The Director of Defence Information, Chris Olukolade, announced the arrest in Abuja Wednesday, the News Agency of Nigeria reports.
“In respect of this incident, the police has reported that a suspect has been taken into custody while all leads are being pursued to resolve and apprehend the culprits,” Mr. Olukolade said.
Details of the identity of the suspected bomber was however not provided.
Two explosions had gone off around the ever-busy Jos Main Market, between Railway Terminus and the temporary site of the Jos University Teaching Hospital, killing hundreds and injuring several others.
The Plateau state Governor, Jonah Jang, later visited the blast scene during he blamed traders, the opposition and critics of the government for the explosion.
The governor said the state government had asked traders to vacate the market; and that if they had obeyed, the explosion would not have occurred or the casualty would not have been that high.
“This place is not a market in the first place,” he said. “They were trading here illegally; we had made several attempts to relocate them to a better place, but they resisted.”
He vowed that his administration would demolish the market and chase the traders from the place.
“This time, we are going to clear this place, I will hold a security meeting and ensure that nobody comes back here to trade again.
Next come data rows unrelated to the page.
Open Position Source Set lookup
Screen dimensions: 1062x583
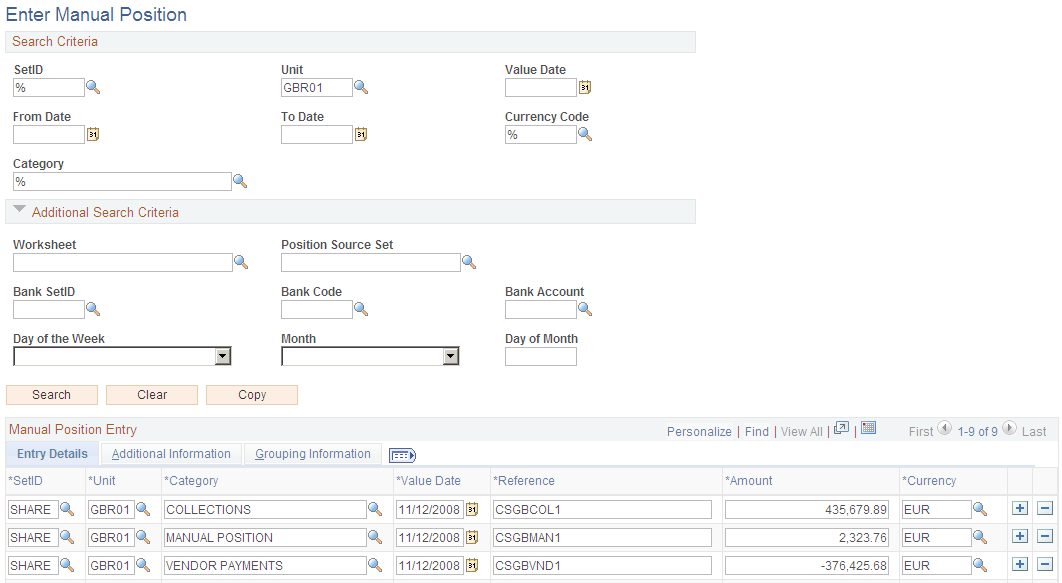(x=469, y=262)

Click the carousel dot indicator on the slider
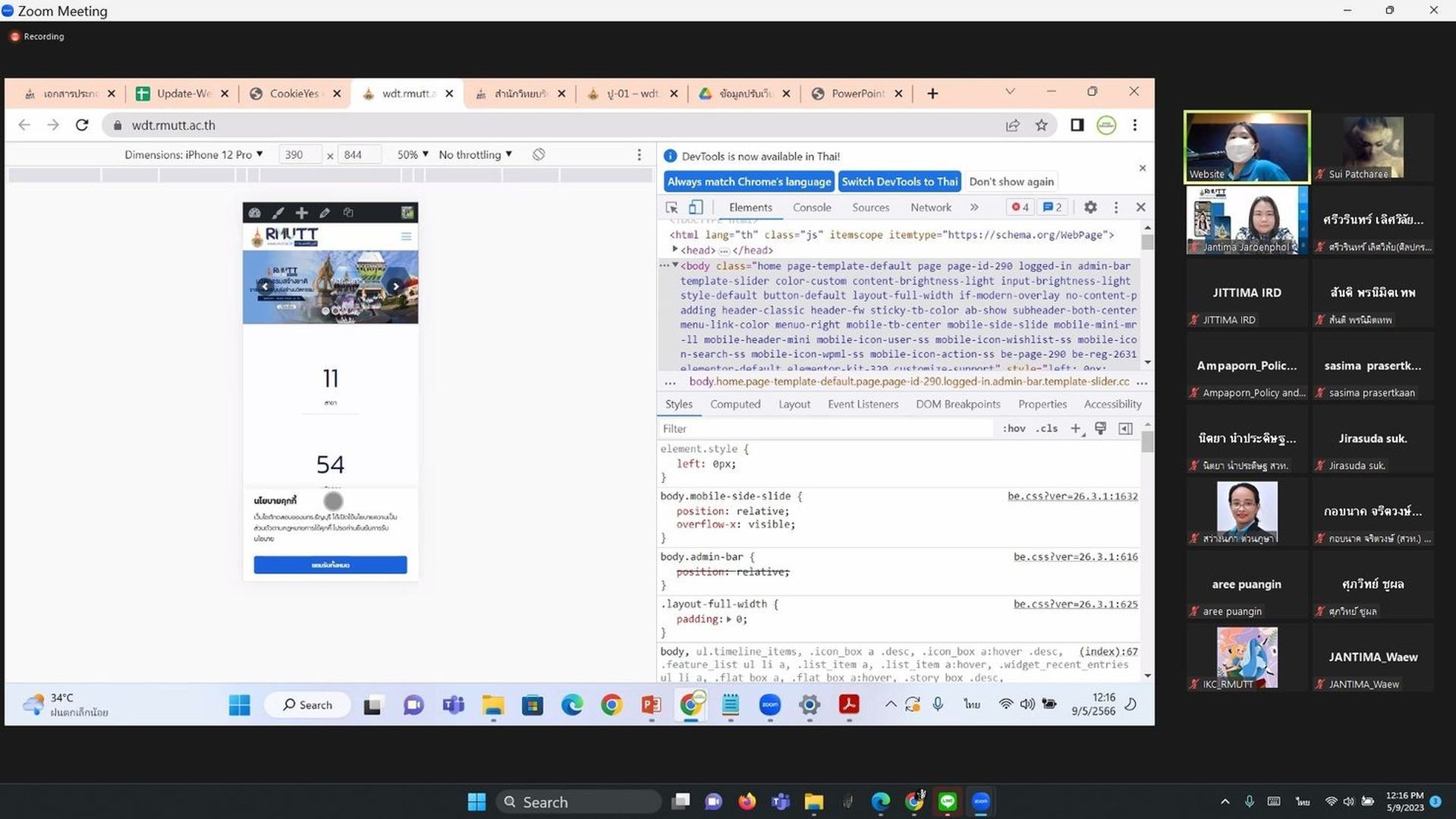coord(325,310)
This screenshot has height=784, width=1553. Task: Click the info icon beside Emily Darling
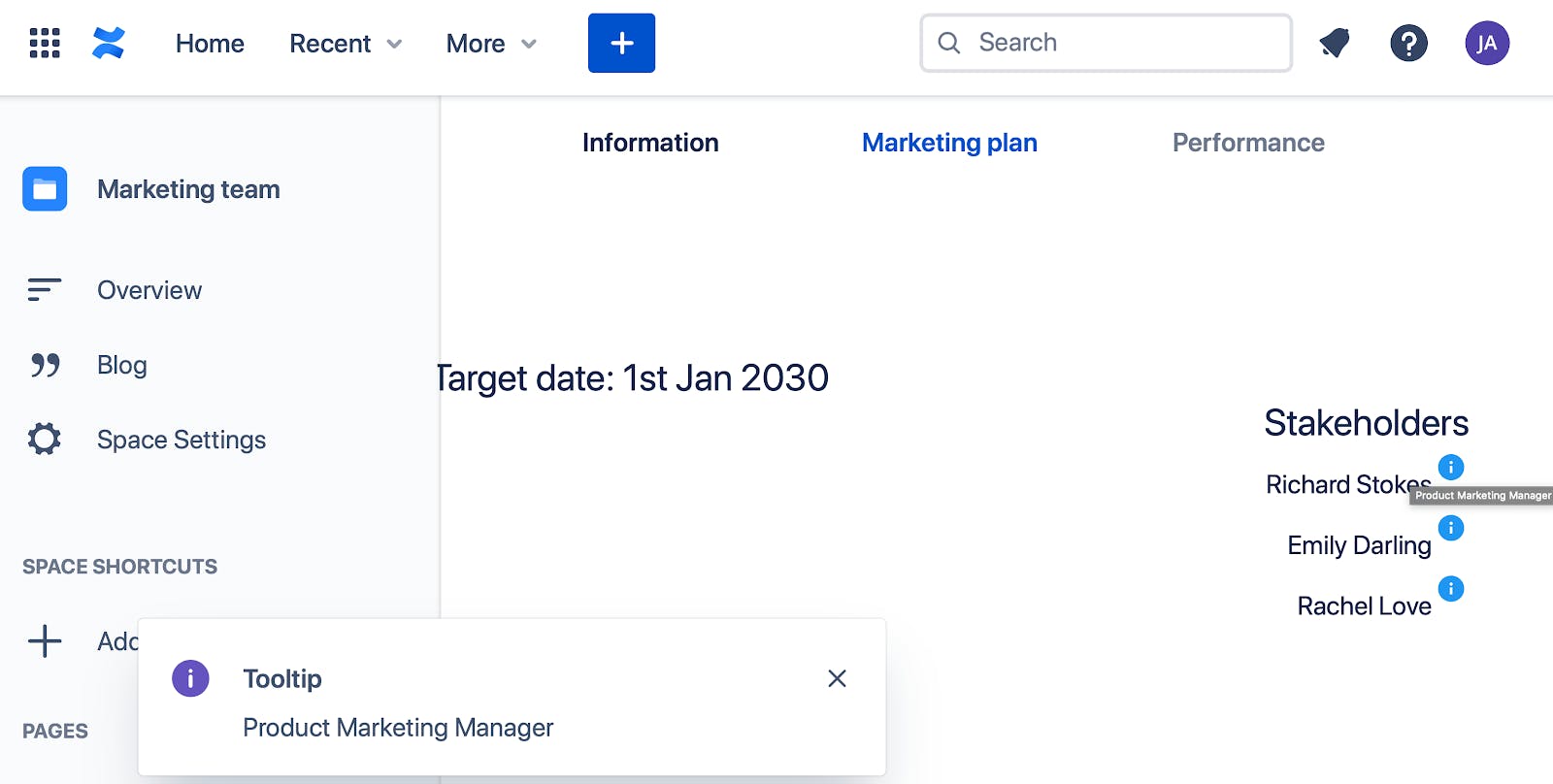coord(1451,528)
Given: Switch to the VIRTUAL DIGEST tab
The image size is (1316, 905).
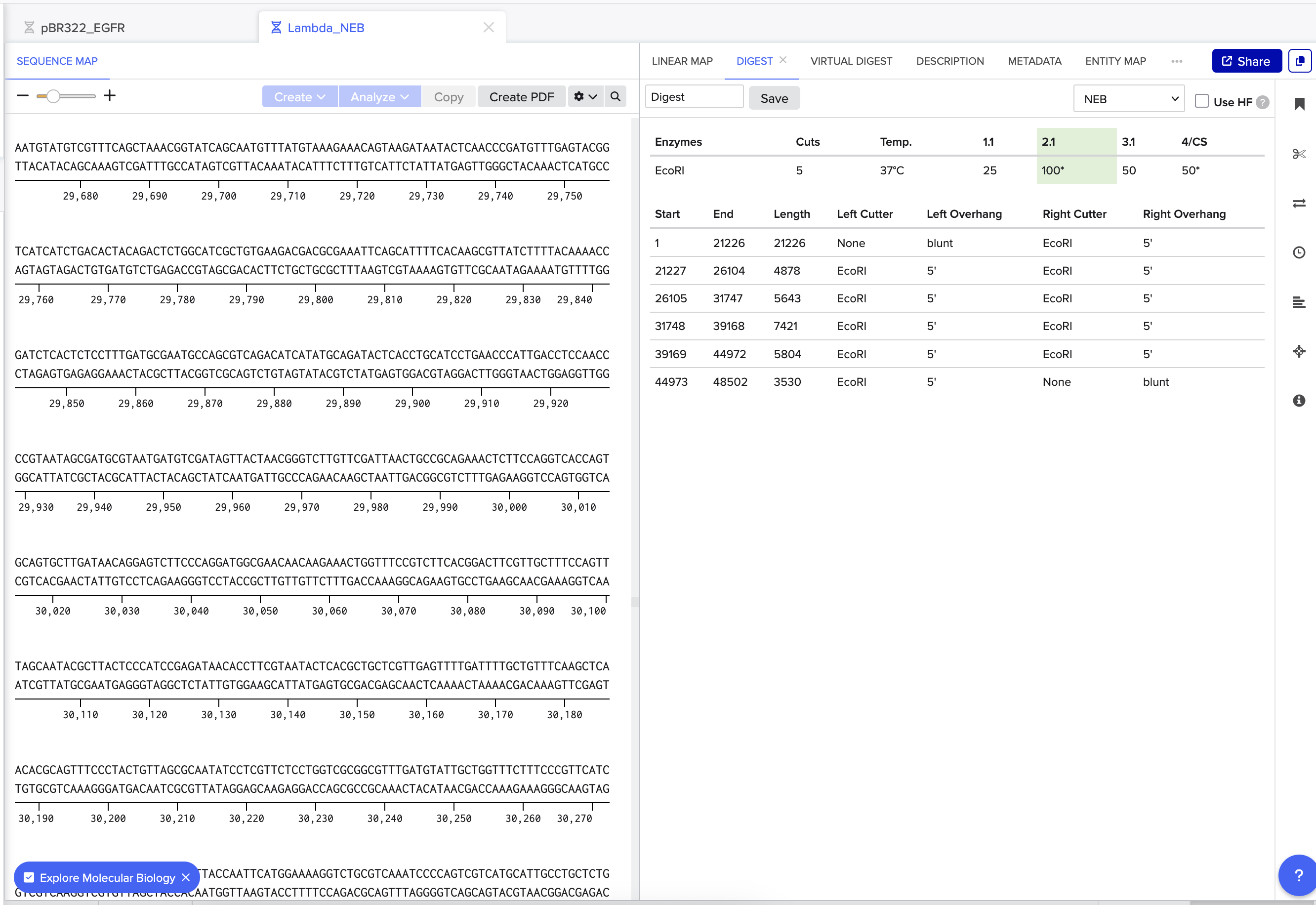Looking at the screenshot, I should tap(851, 61).
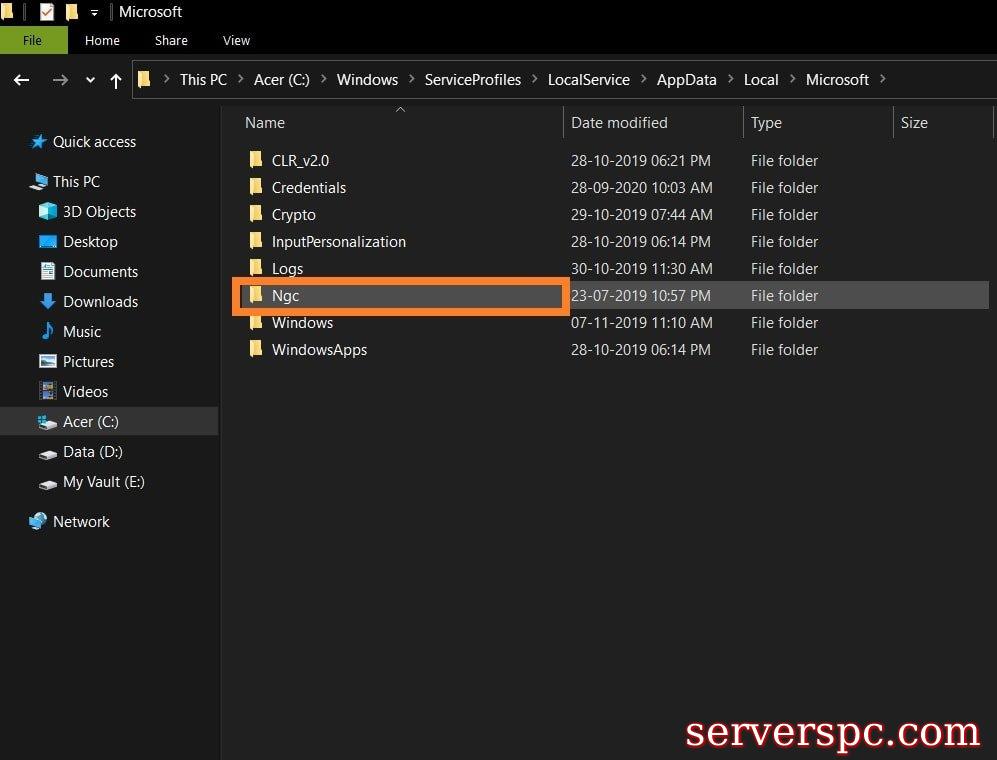
Task: Expand the chevron after AppData breadcrumb
Action: point(730,80)
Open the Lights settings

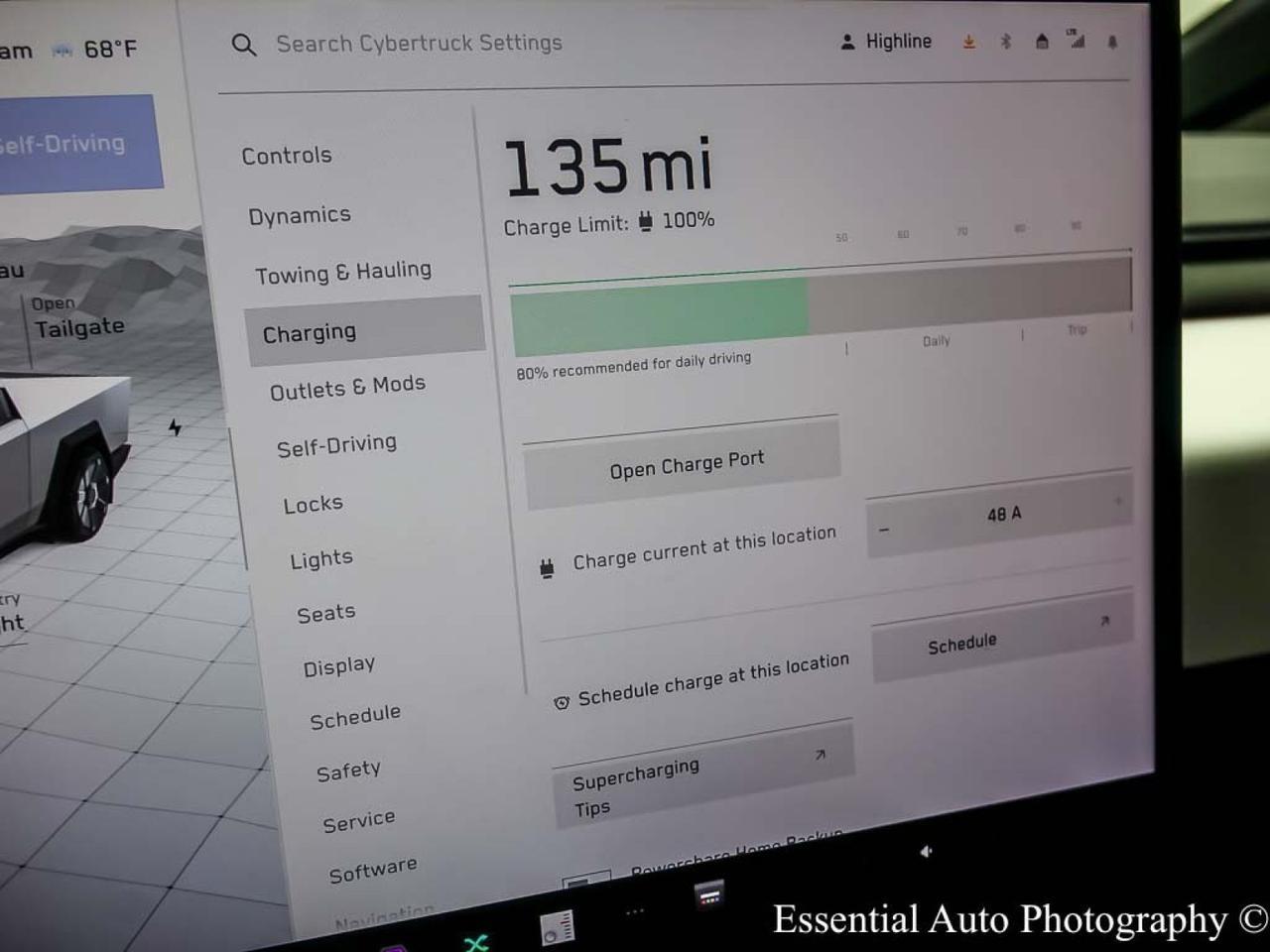click(x=321, y=559)
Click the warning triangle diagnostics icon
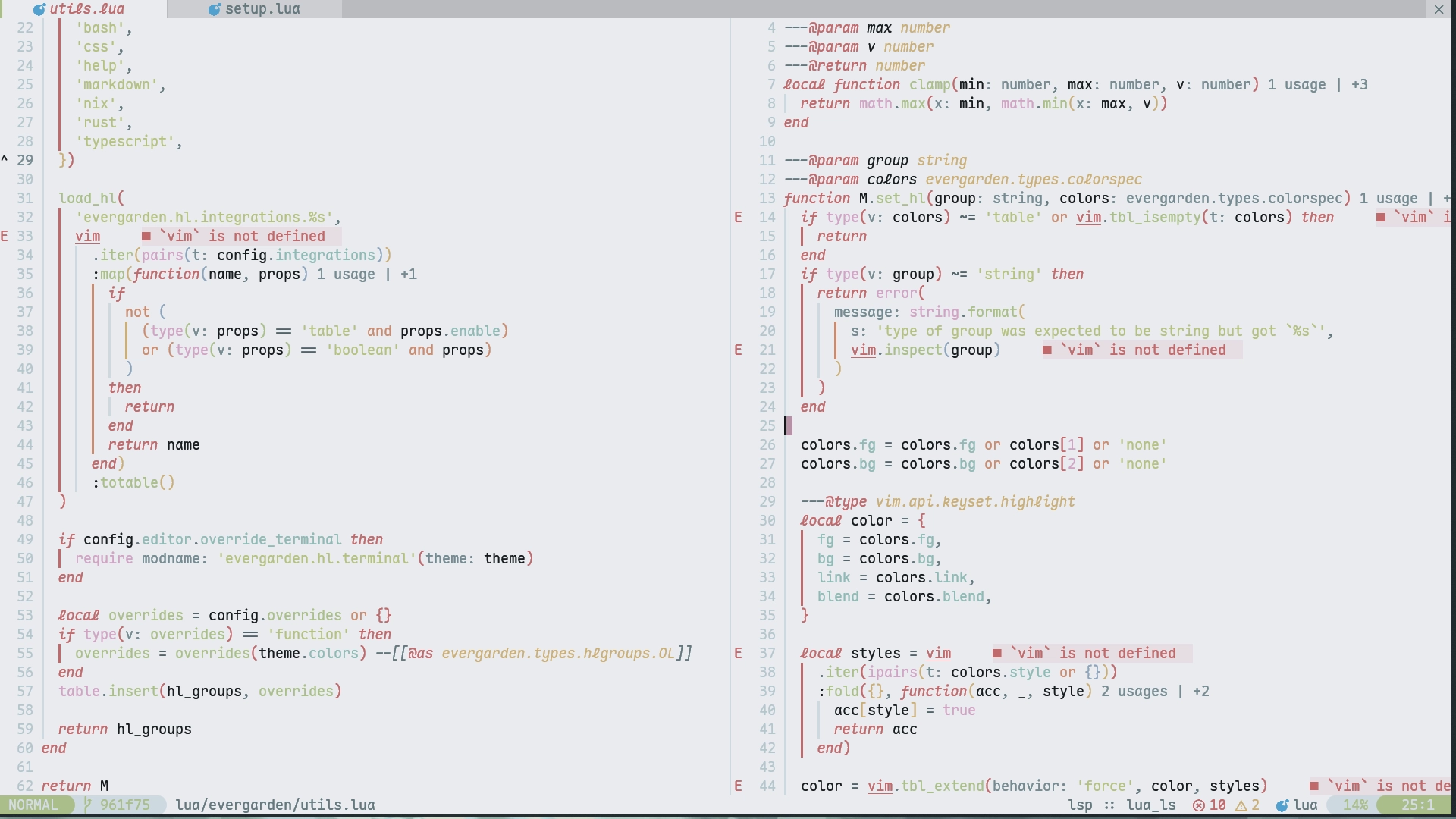Screen dimensions: 1456x819 (1241, 805)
This decision is in the interest of safeguarding lives and property,” he said.
Mr. Jang also blamed the traders at the market for their inability to detect that bomb-laden vehicles were parked within their midst for hours.
“How come a car will be parked in a place for hours, and almost on the road; yet nobody raised alarm,” he said. “We must learn to be security conscious.”
The governor did not stop at blaming the traders for the blast, he also blamed opposition leaders and critics of the government for the worsening Boko Haram insurgency in Northern Nigeria.
Mr. Jang said some critics, some of whom had held leadership positions in Nigeria in the past, had threatened to make the country ungovernable for President Goodluck Jonathan and were sponsoring the insurgents.
He asked the president to go tough on such people.
“There is nobody that is above the law of his country,” he said. “Let Nigerians challenge those making inflammatory comments over insecurity.”
“Mubarak (ex-Egyptian leader) has just been jailed, former Prime Minister of Israel was also jailed recently. Therefore, whichever leadership position anyone has held in Nigeria does not make such a person untouchable.
“I am calling Mr. President to take decisive actions against all those making such comments,” he added.